At 8 a.m., Nevada hit the foremost casemated gun. The US battleships USS Texas and USS Arkansas, originally assigned to provide covering fire for the landing at Omaha Beach, intervened to help silence the Crisbecq Battery. At 9 a.m. the concentrated fire of the three battleships put the second casemate out of action, when a shell from Nevada pierced the embrasure, killing the entire crew. The remaining gun behind casemate No. 24, withstood the naval bombardment, but was incapable of reaching targets out at sea; the gun initiated fire at 11 a.m., directed to the beach facing WN 5 Widerstandsnest 5 (Resistance Nest 5), 10 km away. It caused heavy losses among the Americans and hindered the landing of material and reinforcements at Utah Beach.

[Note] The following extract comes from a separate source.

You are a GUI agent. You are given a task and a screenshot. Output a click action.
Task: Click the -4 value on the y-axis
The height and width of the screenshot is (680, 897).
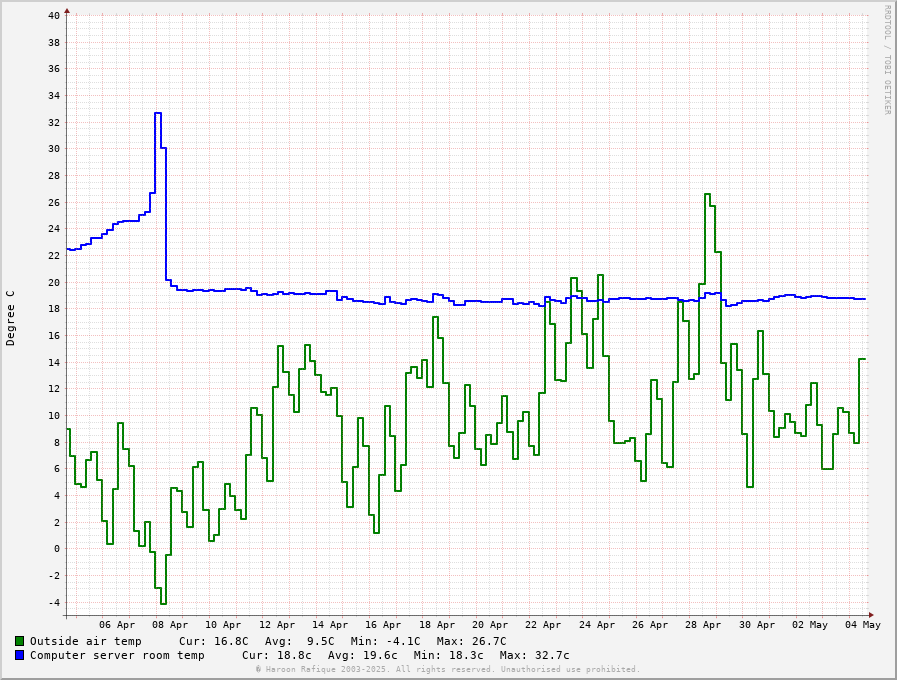(x=53, y=602)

The American 1st Battalion, 22nd Infantry Regiment, 4th Infantry Division started their advance towards Saint-Marcouf and the Crisbecq Battery at 7 a.m. on 7 June. After the first assault they succeeded in entering Saint-Marcouf but were stopped in front of the battery by the 75 mm Flak guns that had been repaired and were put in firing positions against ground targets. A German counterattack on the flanks of the American forces, supported by the 105 mm K331 (f) guns from the Azeville battery forced Captain Tom Shields to withdraw. Concurrent to this ground fighting, the artillery duel between the Crisbecq Battery and the Allied fleet continued. One of the Škoda 210 mm gun K39/41 had been put back into service during the previous night. The gun was damaged once more and remained silent for the rest of the day. The Americans brought several field artillery guns in position during the afternoon and immediately started firing at the battery. Subsequently, the battery was subjected to harassing fire every night.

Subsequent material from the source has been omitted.